I'm sorry I read this so late, but I really have no suggestions for you. All I have is sympathy. I've gone the AD route with two close relatives, and it is a sad, taxing, and frustrating scenario.
comment by hayduke on Jan 7, 2009 9:28 AM ()
So sorry you are facing this chapter in your life. It is a hard one because Alzheimer's is so difficult to actually diagnose. Often it is in the late stages before the MD puts a name on the disease that robs the brain. Of course you should pound on the doctor's desk and keep asking questions. Keep them informed of your mother's condition. Please do keep her off the road. She will not have the cognitive ability to know she may kill an innocent person. My prayers are with you.
comment by mzscarlett on Jan 6, 2009 10:02 AM ()
Other than the suggestions below, I'd say break her legs. Radical, but effective. (I'm truly sorry you're having to deal with this.)
comment by solitaire on Jan 4, 2009 7:18 AM ()
You have a major problem! My mother has the same problem. First thing you have got to do is take her car keys. She has no business driving ANYWHERE. I know what I am talking about. We had to take my mother's car away from her when she kept getting lost. She is in middle stages of Alzheimers now; but in a nursing home.
comment by redimpala on Jan 3, 2009 6:54 PM ()
I'd go to the source and ask the doctor to communicate directly with her and tell her she shouldn't go. Perhaps he doesn't know of the impending problem and would step in to prevent a catastrophe if he knew...
comment by looserobes on Jan 3, 2009 7:33 AM ()

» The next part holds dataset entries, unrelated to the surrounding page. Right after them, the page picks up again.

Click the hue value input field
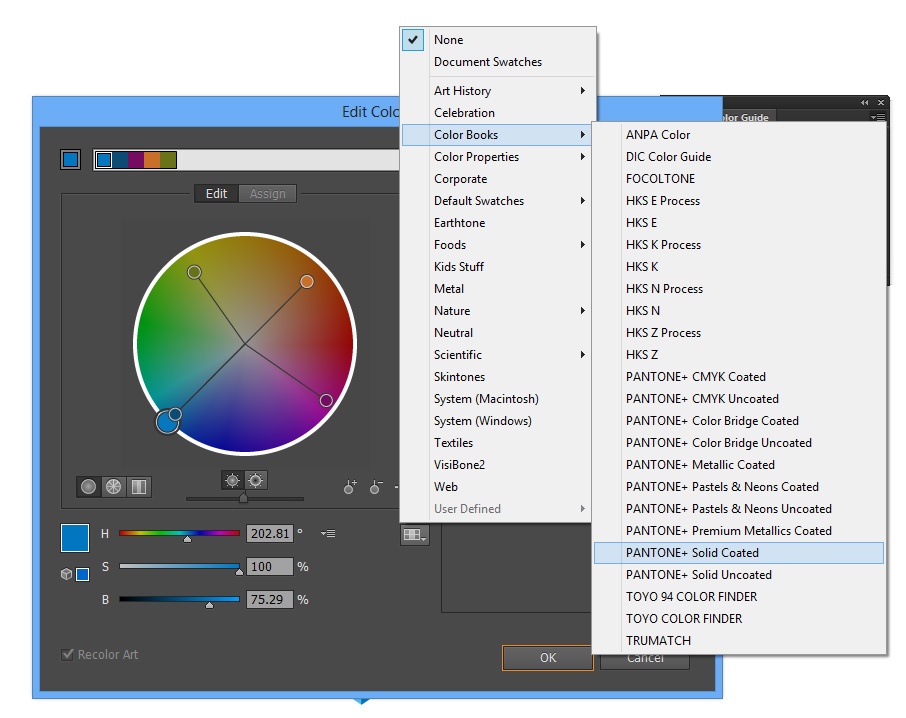The image size is (906, 718). point(270,534)
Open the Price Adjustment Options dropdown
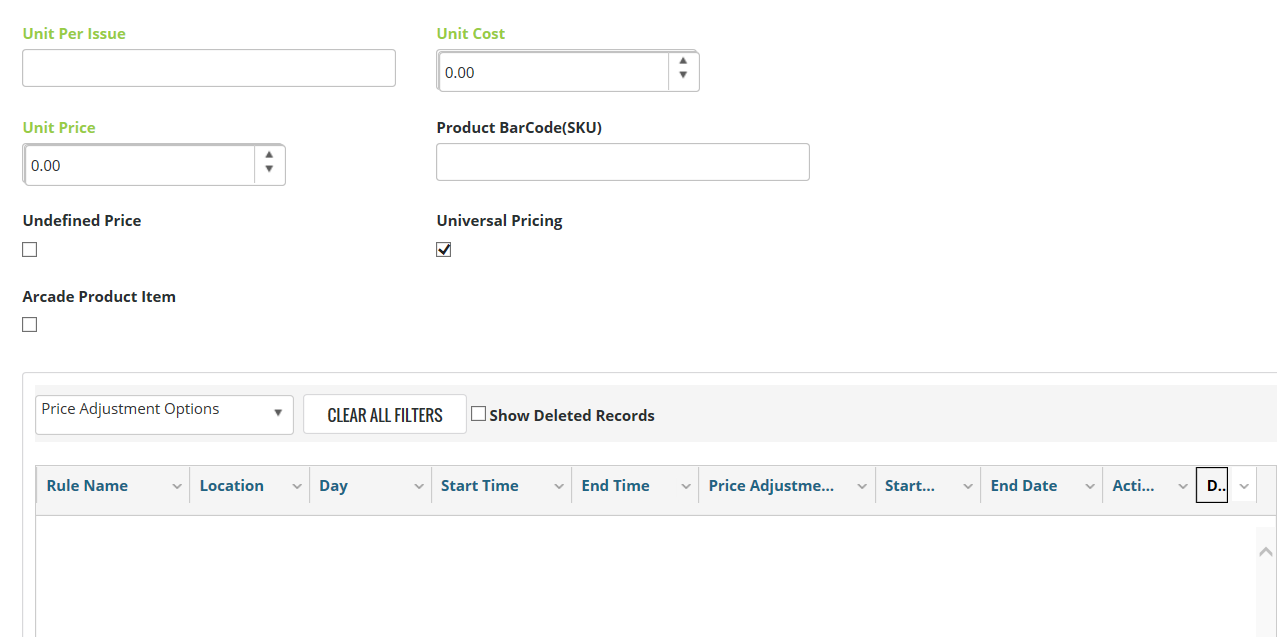 (x=164, y=414)
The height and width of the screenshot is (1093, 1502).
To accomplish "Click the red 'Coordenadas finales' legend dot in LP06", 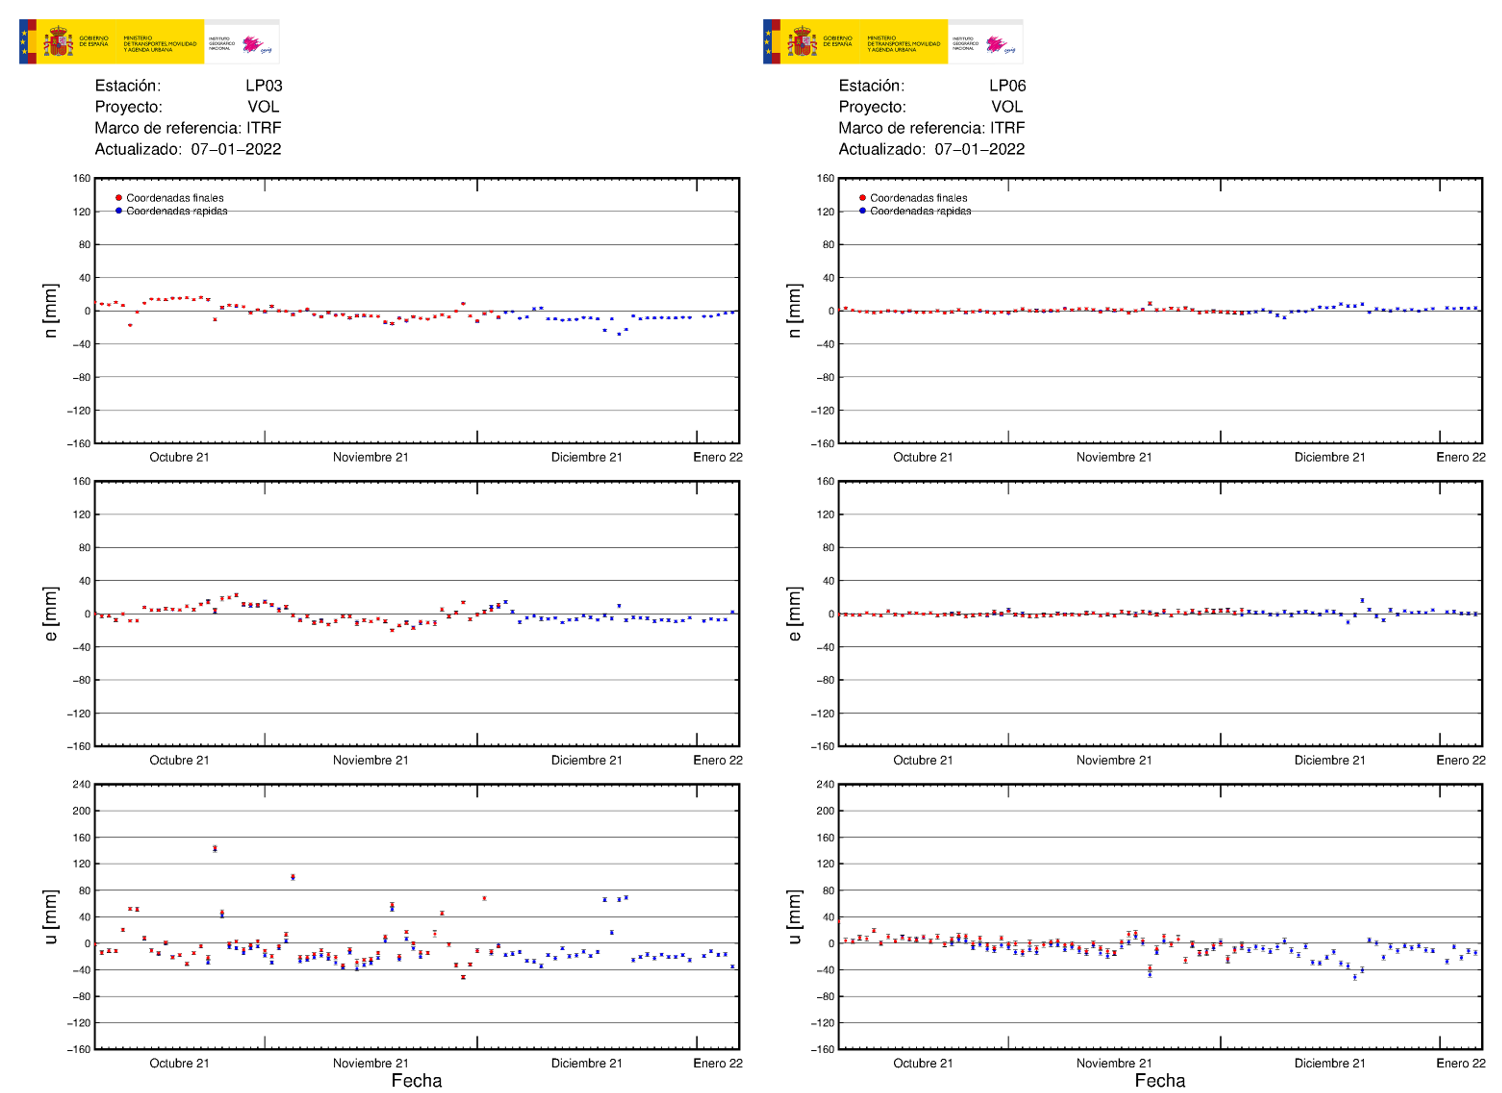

I wish you knew someone who could go with your mother. On a longer term solution, google Alzheimers support, Detroit. Eldercare in Detroit might be able to put you in touch with a support group for relatives. You can get a lot of info from such groups and also strategies. These sites also offer info on senior facilities such as assisted living, etc., and I know it is too soon for that (or is it?) Years ago I hired for $9 an hour, a home health aide to care for my late husband. I was working then. I wish you the best. Don't try to figure this out all by yourself. Talk to the people who deal with it all the time.
comment by tealstar on Jan 3, 2009 5:28 AM ()

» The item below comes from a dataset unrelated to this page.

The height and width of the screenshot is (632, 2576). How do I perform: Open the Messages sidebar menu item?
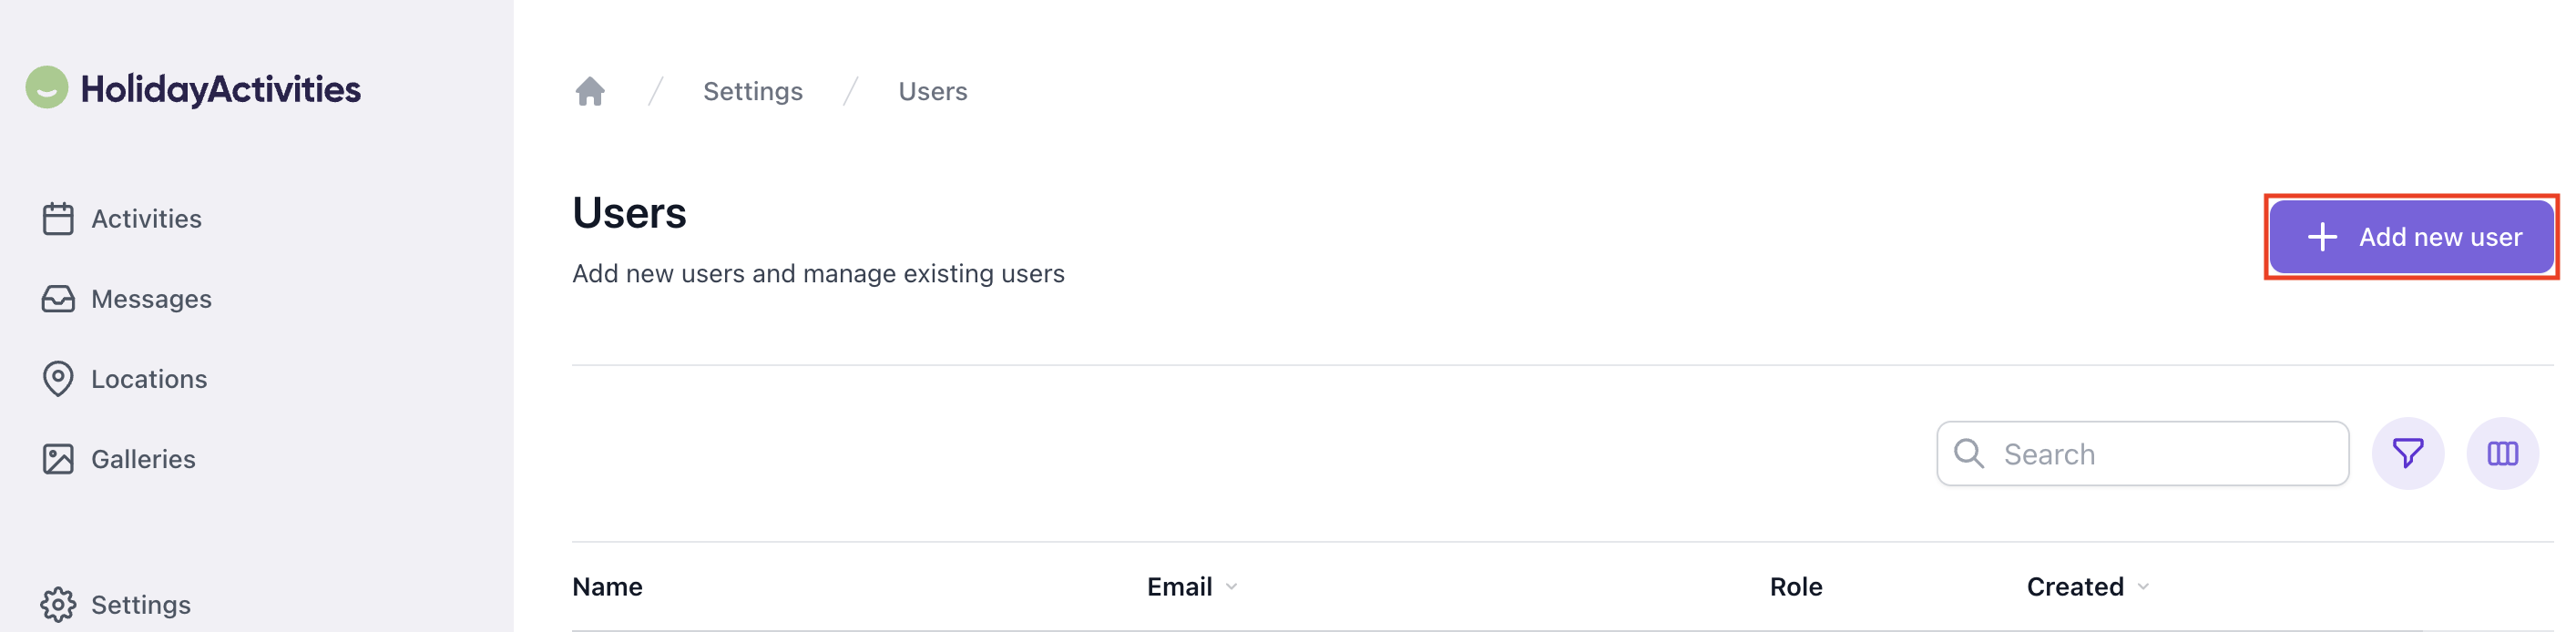tap(151, 299)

Find the way that she is going, write it all down for her and then notify the authorities to check on her. Set a time that she is to call you everyday and be patient. And put your name and phone number in the glove box, on her bags and somewhere on her person.

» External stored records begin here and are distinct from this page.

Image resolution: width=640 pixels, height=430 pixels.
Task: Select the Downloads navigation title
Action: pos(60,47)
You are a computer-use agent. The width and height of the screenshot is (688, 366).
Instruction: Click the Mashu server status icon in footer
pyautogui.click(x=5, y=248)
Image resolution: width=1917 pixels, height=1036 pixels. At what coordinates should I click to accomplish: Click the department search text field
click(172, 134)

comment by sumkindabich on Jan 3, 2009 2:58 AM ()
a dilemma for you.... indeed. I don't know....I kinda dealing with my dad on this, but he is hasn't gone Over The Line yet... still drives to Walmart everyday.....
comment by cindy on Jan 2, 2009 7:54 PM ()
My children, and grandchildren had been trying to talk me out of moving to Pensacola Beach in Aug 2009, with a teaching job at the jr. college -- until they learned that all of the houses that I have been looking at have many extra bedrooms -- for visitors -- now it can not be soon enough!!!
comment by oldfatguy on Jan 2, 2009 1:32 PM ()
I agree with Fredo about too many questions. And Kristilyn's question is interesting too: Does she understand what's at steak? Maybe she does understand and wants to do her thing while she still can. Sorry, but I have no suggestions to offer either. Good luck,
comment by jjoohhnn on Jan 2, 2009 1:13 PM ()
Well not sure,maybe you can slowly talk her out and come out with it.
The way that I figured.Does she know this is happening?
If so maybe this is a long shot,she wants to go just in case something happen.Can she go for a time and then will she come back.
Or,as the doctor what he thinks of this matter.
Questions,questions,this is what we got to ask.
How long will she be gone?who is going to watch her there.
You have to be strong and work this out.
Do not give up.Well this is not a advice just some suggestion.
What is the difference.Advice or Suggestion
Good luck.
comment by fredo on Jan 2, 2009 12:22 PM ()
quite the dilemma... I wish I had some sound advice but I do not... does she not understand what's at stake?